Raised in French Canada, my gram grew up speaking Quebecois. Because her family was poor, she abandoned her schooling at 14 but never gave up education. She was a ferocious reader and taught herself English in America by reading texts aloud to herself or anyone in sight. In a family of staunch Democrats, much of what she read was political commentary, a custom that my father carried on throughout his life. In fact, I never associated my family with fiction as a child, although we had a lot of novels (all of Dickens' works in a brown leather hardback volumes) my dad's prized books were biographies of Adlai Stevenson and folks of that ilk.
Anyway, apart from being a very loving gram and great cook, my gram used to make rag rugs, great circular works of colorful artistry that dominated our living room floor for as long as I can remember. The process of fashioning a rag rug was of course a mystery to me and my siblings. As the final product seemed so professional and impeccably well made, for all we knew, it could have come off an industrial loom.
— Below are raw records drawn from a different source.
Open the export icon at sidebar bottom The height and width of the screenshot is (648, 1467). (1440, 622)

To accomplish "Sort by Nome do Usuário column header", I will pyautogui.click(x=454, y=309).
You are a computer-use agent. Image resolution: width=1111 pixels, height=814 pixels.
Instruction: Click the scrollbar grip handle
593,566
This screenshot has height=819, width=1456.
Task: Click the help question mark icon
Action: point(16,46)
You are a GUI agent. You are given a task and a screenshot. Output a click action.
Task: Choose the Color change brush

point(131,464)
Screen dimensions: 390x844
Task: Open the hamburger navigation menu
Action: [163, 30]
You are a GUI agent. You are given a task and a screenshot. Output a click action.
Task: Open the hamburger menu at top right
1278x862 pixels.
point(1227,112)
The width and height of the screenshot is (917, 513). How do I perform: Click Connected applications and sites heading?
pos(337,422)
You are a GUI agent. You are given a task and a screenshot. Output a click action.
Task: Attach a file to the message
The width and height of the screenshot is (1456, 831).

But no, it was a painstakingly precise process of hook and material that Gram would put together with whatever scraps she could get ahold of. Ever practical, there was a dark overall color so as not to bear too much testimony to the muddy tromping of five growing kids living across from a very inviting and forested gully.
The new movie Moonrise Kingdom, set in 1960s New England, features a massive home whose polished wooden floors are adorned with a massive rag rug, nearly as colorful as my gram's creations but green in hue. Upon spotting the rag rug in that darkened cinema, I was transported home to 9 Oakman Street, in Western New England. It was a most agreeable journey in my mind. Sometimes these trips are the best.